GOAL
Can you rewrite the rows between the line containing "Switch to the seriale" and the line containing "(x=542, y=869)", inclusive, as a JSON list of strings with one string per line and blank lines omitted?

GIVEN ENTRIES
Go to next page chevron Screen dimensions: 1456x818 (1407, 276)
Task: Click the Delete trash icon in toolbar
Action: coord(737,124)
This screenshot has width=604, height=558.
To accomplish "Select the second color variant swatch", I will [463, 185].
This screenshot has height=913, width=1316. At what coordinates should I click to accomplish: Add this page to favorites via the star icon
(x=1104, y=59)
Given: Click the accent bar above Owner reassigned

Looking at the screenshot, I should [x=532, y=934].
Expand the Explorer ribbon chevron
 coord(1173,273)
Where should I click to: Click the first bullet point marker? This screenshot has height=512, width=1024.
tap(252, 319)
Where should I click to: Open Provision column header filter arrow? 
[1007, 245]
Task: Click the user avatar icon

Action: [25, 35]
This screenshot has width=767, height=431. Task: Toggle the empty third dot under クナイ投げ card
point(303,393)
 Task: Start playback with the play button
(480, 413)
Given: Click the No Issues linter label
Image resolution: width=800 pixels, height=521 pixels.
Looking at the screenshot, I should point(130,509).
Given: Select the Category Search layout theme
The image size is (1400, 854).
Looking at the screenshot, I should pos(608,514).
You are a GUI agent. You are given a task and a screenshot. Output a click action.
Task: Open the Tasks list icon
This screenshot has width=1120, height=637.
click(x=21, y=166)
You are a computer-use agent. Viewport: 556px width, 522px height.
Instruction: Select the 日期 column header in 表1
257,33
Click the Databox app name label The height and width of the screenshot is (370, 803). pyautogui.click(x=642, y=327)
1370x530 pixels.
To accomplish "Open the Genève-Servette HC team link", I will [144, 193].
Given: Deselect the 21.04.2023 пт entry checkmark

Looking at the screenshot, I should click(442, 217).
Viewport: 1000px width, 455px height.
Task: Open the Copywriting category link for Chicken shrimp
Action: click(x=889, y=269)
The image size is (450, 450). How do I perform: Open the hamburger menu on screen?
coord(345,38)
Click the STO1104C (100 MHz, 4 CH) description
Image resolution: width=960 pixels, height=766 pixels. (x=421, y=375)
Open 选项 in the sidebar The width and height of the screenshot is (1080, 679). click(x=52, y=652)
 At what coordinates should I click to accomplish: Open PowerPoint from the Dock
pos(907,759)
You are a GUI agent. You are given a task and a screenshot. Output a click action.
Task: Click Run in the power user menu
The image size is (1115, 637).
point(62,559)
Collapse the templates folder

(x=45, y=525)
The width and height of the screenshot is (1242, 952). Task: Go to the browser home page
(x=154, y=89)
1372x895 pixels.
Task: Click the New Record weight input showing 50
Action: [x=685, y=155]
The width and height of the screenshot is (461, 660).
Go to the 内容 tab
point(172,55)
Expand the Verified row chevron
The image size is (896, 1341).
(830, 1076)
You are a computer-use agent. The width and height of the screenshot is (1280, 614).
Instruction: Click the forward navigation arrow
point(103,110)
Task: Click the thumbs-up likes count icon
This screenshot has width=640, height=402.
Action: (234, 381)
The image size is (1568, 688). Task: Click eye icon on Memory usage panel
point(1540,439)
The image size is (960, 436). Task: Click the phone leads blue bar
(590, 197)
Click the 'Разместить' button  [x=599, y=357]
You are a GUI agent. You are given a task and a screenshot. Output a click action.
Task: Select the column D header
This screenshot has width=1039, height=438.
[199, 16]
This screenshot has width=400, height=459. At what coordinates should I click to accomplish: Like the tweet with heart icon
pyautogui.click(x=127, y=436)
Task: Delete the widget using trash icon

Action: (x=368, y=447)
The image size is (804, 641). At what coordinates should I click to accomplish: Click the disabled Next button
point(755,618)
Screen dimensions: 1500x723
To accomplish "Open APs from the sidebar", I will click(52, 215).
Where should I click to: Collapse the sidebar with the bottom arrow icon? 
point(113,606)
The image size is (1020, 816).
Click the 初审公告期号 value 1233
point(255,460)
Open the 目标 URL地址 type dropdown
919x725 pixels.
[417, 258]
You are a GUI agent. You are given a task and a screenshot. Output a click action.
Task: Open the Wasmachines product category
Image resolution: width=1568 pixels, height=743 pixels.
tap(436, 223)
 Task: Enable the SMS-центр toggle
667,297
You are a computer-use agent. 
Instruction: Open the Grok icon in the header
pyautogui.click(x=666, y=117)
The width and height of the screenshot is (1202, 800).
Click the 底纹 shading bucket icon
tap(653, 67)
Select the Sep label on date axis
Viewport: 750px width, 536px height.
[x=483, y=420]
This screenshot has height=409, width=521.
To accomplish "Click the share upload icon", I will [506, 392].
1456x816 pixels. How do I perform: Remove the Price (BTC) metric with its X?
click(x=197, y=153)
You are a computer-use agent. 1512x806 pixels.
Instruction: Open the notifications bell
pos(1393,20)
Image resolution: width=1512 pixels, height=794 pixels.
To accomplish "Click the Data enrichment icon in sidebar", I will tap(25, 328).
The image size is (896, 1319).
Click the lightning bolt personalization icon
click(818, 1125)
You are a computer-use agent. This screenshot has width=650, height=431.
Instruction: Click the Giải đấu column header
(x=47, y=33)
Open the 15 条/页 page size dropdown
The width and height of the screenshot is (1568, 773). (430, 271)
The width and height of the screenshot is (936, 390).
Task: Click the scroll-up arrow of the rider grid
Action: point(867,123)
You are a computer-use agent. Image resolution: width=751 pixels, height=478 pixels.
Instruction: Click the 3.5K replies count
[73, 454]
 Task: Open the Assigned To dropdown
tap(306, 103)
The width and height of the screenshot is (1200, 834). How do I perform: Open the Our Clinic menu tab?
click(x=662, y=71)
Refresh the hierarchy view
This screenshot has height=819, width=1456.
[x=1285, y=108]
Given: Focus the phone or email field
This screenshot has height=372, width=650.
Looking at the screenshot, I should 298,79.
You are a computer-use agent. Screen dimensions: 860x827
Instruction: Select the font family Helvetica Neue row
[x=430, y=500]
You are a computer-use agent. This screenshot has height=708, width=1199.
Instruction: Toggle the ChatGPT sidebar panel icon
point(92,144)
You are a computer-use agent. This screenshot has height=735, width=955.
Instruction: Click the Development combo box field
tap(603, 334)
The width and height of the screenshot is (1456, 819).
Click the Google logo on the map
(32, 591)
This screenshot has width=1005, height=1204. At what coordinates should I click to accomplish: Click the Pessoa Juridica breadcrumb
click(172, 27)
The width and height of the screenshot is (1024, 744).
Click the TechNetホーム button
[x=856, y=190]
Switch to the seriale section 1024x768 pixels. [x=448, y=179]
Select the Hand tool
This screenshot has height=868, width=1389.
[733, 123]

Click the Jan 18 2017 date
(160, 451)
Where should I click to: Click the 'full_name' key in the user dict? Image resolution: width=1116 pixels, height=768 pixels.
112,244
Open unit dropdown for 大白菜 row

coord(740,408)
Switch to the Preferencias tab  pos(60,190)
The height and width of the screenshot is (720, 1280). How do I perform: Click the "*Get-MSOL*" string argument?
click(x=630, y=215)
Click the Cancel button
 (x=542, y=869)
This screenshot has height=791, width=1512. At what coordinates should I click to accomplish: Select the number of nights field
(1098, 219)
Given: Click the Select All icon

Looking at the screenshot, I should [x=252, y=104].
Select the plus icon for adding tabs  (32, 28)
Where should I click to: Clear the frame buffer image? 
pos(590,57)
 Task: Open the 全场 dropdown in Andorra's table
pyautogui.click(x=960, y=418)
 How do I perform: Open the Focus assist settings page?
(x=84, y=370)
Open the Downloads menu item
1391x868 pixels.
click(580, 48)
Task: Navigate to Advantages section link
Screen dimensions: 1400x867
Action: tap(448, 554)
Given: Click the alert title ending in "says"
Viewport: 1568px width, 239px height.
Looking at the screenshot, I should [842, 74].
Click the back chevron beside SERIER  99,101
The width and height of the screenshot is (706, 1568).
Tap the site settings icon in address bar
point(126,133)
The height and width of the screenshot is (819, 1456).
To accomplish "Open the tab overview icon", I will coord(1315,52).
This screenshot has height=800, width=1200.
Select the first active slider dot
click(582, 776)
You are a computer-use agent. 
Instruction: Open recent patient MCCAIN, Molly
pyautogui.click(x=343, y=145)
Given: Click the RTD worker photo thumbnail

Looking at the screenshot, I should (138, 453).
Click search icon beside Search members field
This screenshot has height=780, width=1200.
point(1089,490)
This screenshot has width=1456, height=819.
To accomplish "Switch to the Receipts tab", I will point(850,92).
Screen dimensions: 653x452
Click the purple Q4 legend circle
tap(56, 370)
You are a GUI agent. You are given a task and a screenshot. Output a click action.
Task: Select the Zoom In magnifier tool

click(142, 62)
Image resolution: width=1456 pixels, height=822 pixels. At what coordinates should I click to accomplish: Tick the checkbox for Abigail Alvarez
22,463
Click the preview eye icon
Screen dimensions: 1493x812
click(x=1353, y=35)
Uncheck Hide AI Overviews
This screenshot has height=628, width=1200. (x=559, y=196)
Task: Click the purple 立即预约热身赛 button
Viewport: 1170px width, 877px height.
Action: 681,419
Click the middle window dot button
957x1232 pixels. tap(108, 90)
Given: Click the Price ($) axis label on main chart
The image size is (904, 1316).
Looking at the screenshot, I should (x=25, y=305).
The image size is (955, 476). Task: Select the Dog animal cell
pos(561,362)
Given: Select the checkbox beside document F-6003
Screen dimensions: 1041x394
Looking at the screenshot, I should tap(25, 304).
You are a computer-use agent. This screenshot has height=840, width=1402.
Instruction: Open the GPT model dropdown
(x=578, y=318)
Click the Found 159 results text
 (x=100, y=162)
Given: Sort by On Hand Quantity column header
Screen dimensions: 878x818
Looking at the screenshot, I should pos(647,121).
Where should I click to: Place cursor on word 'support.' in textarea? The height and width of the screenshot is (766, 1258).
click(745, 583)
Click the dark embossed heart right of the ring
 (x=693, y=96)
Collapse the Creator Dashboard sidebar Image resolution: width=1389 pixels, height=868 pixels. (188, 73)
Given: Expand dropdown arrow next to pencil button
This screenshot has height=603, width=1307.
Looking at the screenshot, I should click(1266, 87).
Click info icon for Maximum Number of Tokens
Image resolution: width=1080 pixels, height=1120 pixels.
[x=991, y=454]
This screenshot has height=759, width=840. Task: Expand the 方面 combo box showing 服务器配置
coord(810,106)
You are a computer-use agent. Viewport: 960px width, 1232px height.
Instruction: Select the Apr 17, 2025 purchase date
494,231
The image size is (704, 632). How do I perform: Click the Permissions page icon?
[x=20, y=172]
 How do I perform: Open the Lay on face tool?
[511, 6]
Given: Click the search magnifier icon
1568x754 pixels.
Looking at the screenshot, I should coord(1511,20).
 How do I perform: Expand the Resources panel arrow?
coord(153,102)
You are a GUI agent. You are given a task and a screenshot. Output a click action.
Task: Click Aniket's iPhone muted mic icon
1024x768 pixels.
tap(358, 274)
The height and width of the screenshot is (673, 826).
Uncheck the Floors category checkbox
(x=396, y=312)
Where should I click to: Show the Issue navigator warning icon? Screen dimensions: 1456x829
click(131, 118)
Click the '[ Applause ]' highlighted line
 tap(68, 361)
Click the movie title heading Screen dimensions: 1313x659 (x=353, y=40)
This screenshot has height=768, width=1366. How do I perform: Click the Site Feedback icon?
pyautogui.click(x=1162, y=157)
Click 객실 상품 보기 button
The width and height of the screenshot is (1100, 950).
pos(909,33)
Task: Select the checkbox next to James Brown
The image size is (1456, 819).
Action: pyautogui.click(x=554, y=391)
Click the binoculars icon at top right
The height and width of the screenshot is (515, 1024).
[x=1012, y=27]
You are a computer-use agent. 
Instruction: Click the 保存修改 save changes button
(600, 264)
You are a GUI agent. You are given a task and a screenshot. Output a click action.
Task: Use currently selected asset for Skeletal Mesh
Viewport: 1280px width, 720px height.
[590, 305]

WRITTEN SOLUTION
[
  "Switch to the seriale section 1024x768 pixels. [x=448, y=179]",
  "Select the Hand tool",
  "This screenshot has height=868, width=1389.",
  "[733, 123]",
  "Click the Jan 18 2017 date",
  "(160, 451)",
  "Where should I click to: Click the 'full_name' key in the user dict? Image resolution: width=1116 pixels, height=768 pixels.",
  "112,244",
  "Open unit dropdown for 大白菜 row",
  "coord(740,408)",
  "Switch to the Preferencias tab  pos(60,190)",
  "The height and width of the screenshot is (720, 1280). How do I perform: Click the \"*Get-MSOL*\" string argument?",
  "click(x=630, y=215)",
  "Click the Cancel button",
  " (x=542, y=869)"
]